Q&A: Amazon CTO Werner VogelsInformationWeek's 2008 Chief of the Year discusses Web services architecture, cloud computing, and his changing role as CTO.
Amazon CTO Werner Vogels spends more than half of his time on the road, helping IT departments with the transition to cloud computing. Vogels joined Amazon in 2004 from Cornell University, where he worked for 10 years in computer science research, focusing on large-scale, distributed enterprise systems. At Amazon, he's put that background to practice in helping the e-retailer scale its IT infrastructure and open it to other companies in the form of Amazon Web Services.
In an interview with InformationWeek's John Foley at Amazon's Seattle headquarters, Vogels discussed the architectural design and philosophy behind AWS, his role as a customer-facing technologist, and his vision of what's next in cloud computing.
InformationWeek: Let's start with the nuts and bolts.

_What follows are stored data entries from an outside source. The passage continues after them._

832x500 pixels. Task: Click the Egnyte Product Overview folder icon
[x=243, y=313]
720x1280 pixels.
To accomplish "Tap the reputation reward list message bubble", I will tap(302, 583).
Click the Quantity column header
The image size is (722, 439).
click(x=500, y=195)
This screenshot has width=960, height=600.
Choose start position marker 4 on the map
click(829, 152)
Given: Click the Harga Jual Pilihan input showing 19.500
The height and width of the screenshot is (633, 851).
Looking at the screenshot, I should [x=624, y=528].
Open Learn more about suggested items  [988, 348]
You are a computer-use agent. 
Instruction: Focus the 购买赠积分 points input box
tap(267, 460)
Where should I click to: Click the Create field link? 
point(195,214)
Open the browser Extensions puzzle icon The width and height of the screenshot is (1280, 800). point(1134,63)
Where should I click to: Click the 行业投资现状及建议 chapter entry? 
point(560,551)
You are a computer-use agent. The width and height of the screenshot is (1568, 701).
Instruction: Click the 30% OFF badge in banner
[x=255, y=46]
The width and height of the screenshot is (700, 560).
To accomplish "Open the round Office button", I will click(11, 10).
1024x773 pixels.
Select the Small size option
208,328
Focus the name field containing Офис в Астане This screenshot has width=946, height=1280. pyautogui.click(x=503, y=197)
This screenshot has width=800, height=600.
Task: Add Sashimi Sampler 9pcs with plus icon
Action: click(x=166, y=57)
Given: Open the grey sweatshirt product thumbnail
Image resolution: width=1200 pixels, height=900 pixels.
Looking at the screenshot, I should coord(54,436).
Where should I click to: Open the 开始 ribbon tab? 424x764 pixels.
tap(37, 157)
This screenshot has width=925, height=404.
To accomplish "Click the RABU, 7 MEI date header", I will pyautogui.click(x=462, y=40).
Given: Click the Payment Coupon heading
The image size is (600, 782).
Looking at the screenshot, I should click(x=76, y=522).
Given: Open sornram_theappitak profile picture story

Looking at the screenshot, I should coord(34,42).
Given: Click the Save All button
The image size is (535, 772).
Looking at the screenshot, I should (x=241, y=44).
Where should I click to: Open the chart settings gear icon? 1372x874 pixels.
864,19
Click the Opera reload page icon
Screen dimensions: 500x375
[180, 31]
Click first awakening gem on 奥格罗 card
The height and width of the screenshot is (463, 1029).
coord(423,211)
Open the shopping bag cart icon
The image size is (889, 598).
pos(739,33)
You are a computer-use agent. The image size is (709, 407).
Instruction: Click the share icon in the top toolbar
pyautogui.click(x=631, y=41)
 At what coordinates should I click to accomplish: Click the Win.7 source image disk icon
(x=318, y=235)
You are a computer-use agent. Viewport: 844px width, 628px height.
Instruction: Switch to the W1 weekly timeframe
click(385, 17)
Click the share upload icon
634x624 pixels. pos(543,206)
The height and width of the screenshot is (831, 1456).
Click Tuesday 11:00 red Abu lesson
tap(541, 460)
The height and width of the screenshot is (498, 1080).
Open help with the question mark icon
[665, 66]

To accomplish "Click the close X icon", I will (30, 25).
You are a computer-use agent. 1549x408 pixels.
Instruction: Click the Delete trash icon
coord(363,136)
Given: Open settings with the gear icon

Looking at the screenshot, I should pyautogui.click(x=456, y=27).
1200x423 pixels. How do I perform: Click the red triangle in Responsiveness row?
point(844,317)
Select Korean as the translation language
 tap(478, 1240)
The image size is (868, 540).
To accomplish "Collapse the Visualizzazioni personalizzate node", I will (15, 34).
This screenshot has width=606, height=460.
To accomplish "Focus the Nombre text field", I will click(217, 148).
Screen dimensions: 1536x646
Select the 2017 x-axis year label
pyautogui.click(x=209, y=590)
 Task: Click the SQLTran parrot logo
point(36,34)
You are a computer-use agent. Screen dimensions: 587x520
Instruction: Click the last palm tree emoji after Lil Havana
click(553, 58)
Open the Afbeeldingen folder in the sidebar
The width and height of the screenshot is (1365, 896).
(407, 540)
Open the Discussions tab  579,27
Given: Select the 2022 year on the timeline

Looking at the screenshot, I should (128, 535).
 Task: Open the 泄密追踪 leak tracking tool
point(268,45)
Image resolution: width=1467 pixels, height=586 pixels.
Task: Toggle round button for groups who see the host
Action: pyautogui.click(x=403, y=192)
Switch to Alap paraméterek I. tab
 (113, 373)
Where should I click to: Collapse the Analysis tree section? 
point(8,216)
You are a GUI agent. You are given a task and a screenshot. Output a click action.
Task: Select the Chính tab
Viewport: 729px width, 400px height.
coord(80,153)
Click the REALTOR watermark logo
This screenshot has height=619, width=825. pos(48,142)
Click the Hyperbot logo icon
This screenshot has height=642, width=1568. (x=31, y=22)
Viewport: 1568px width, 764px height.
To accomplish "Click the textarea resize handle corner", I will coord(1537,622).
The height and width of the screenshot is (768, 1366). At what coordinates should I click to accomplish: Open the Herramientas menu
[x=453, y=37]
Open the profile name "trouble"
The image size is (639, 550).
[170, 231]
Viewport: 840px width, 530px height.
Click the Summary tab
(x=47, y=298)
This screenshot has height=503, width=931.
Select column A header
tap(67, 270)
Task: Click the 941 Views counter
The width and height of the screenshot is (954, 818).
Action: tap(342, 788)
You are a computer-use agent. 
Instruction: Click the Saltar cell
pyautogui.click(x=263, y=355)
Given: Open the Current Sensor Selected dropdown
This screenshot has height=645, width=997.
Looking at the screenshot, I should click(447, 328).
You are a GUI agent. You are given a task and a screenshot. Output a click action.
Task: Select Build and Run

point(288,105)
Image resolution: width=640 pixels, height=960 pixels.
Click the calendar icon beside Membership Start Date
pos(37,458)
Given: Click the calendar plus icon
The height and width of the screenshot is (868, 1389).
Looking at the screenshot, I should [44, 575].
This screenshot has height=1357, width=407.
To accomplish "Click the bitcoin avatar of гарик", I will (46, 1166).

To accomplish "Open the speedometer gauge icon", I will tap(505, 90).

What's the IT architecture behind Amazon Web Services?
Vogels: Around the time I joined, we already had established this large-scale service-oriented architecture. The phase before that, Amazon was mainly databases and application servers. That had come to sort of an end of life as an architecture around 2000, 2001. We moved to this service-oriented architecture by taking individual pieces of business logic that sat in the application servers, looked for the data that they operated on, brought those together, and put an API on them, that's what we call a service. It allowed us an evolutionary path to a service-oriented architecture. Each of those pieces that make up the e-commerce platform are actually separate services. Whether it's Sales Rank, or Listmania, or Recommendations, all of those are separate services. If you hit one of Amazon's pages, it goes out to between 250 and 300 services to build that page.
It's not just an architectural model, it's also organizational. Each service has a team associated with it that takes the reliability of that service and is responsible for the innovation of that service. So if you're the team that's responsible for that Listmania widget, then it's your task to innovate and make that one better. Around the time that I joined, we also did a deep dive on what these teams are actually spending their time on, and when we did an analysis on that, we found that a lot of those teams were spending their time on the same kind of things. In essence, they were all spending time on managing infrastructure, and that was a byproduct of the organization that we had chosen, which was very decentralized.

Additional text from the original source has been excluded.